Una de las trabajadoras de mi empresa es una estupenda cotilla. Intenta controlar a todo el mundo, y mete los ojos en el monitor del vecino cuando le viene en gana. Ahora estoy en el trabajo, pero escribo este post porque ya se ha ido, de lo contrario ya habría descubierto la opinión que tengo de ella. No es cobardía, pero es una cuarentona-histérica-pedante-comebombones, adicta a la Coca-Cola y cotilla, aunque eso ya lo había dicho.
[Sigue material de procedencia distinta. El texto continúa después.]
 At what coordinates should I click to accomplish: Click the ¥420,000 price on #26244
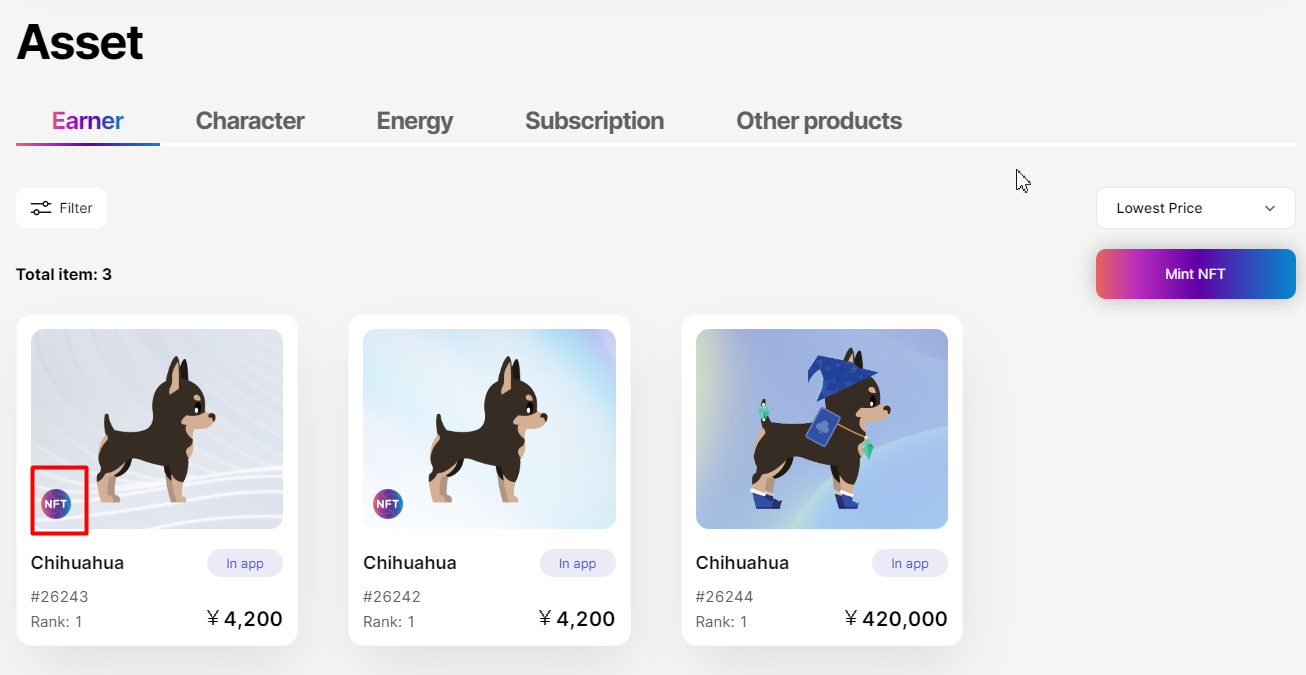[896, 619]
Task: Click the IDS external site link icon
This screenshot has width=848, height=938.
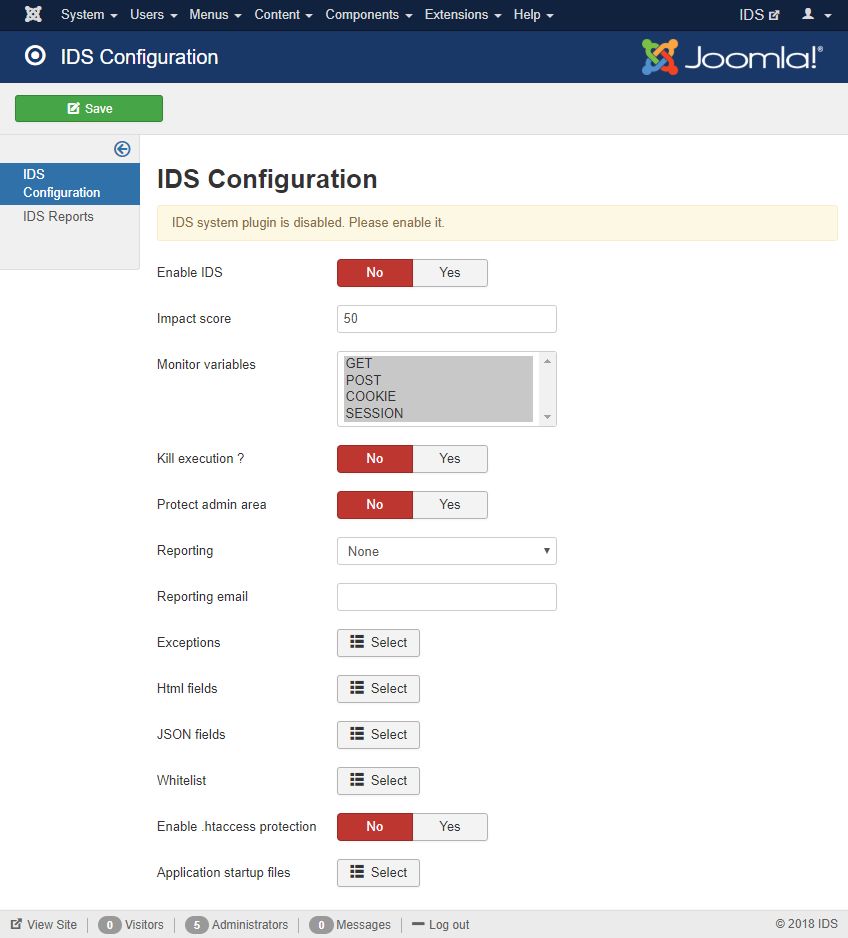Action: click(774, 15)
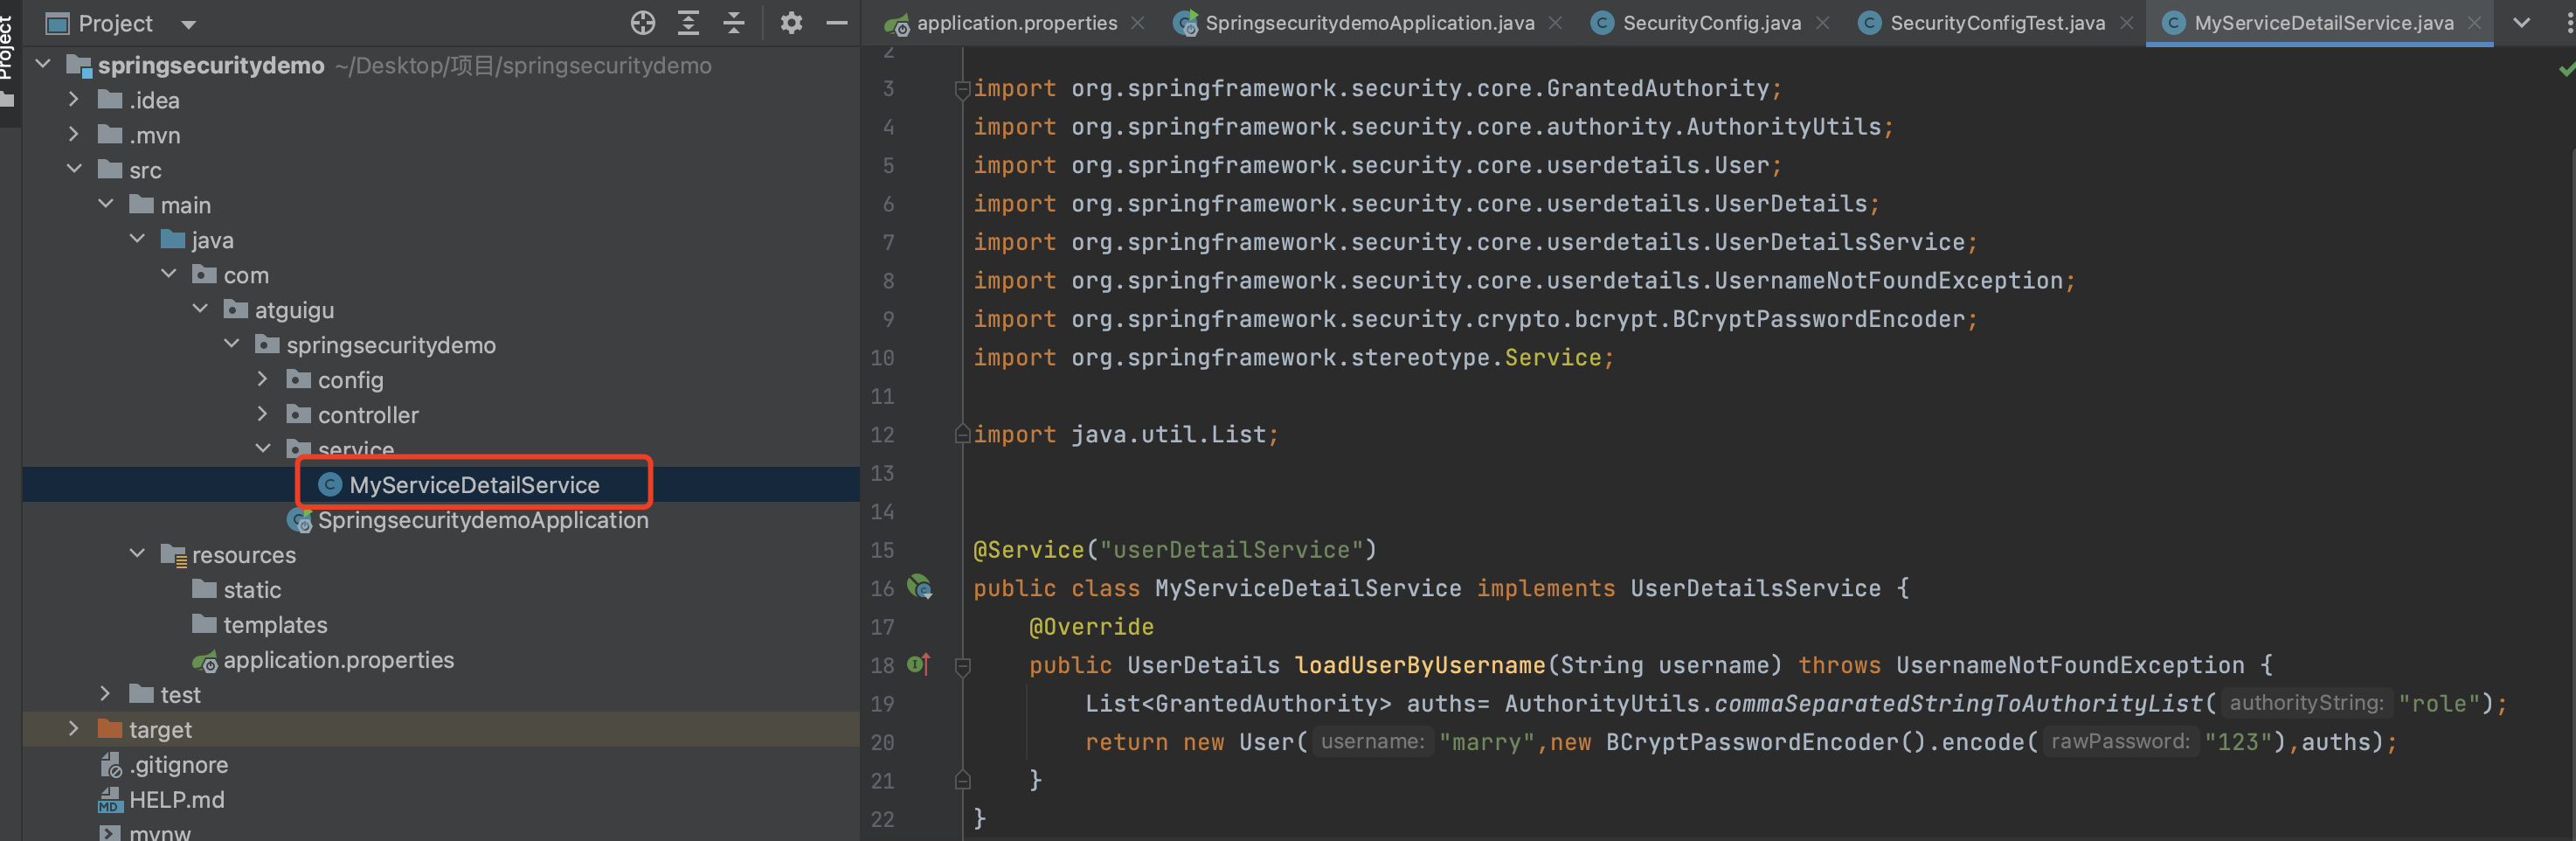
Task: Click the Select Opened File locate icon
Action: [x=642, y=23]
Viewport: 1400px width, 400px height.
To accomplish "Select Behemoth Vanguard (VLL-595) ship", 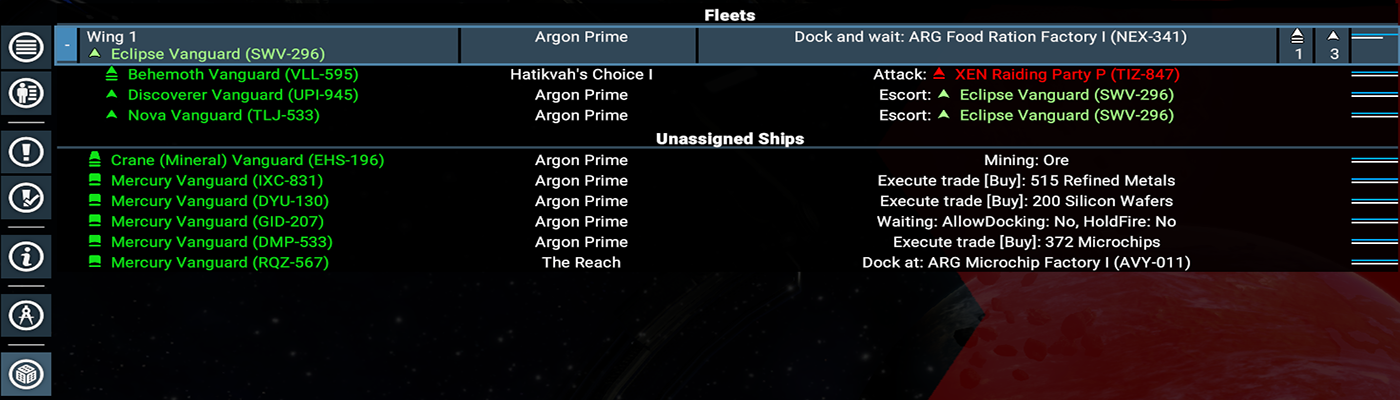I will [x=242, y=75].
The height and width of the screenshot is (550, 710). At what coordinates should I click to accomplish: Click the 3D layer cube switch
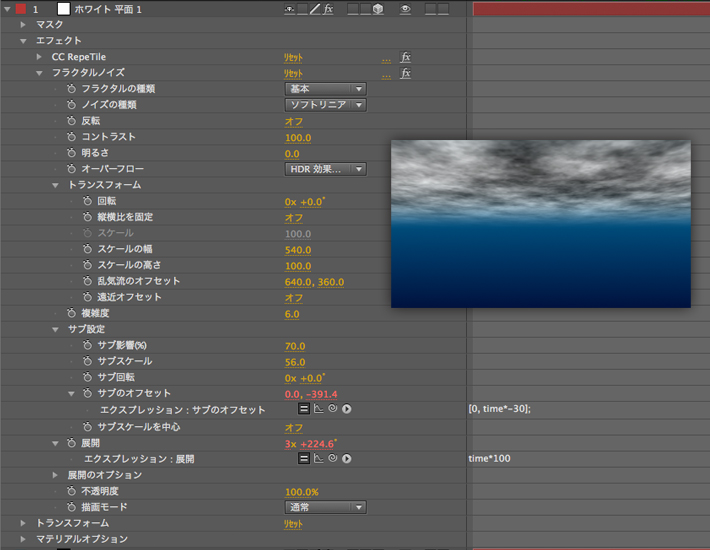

Las semanas con mucho trabajo sirven para reafirmar mi opinión sobre mi jefe, ese calvo-reprimido cuya máxima en la vida es joder al prójimo, o eso o exprimirle al máximo. Entonces sus trabajadores empiezan a pisarse unos a otros para intentar salvar la cabeza. No hay sentimientos, el que gana en experiencia tiene el culo pelado, y no siente ni padece. Así es la empresa privada.

Soy de los que piensan que cuando las cosas van mal, es muy posible que vayan aún peor, pero en este caso el puente de Mayo es la excepción que confirma la regla. Hay una tregua hasta el miércoles, y aquí queda este post para no olvidar la semana... vaya semana!!.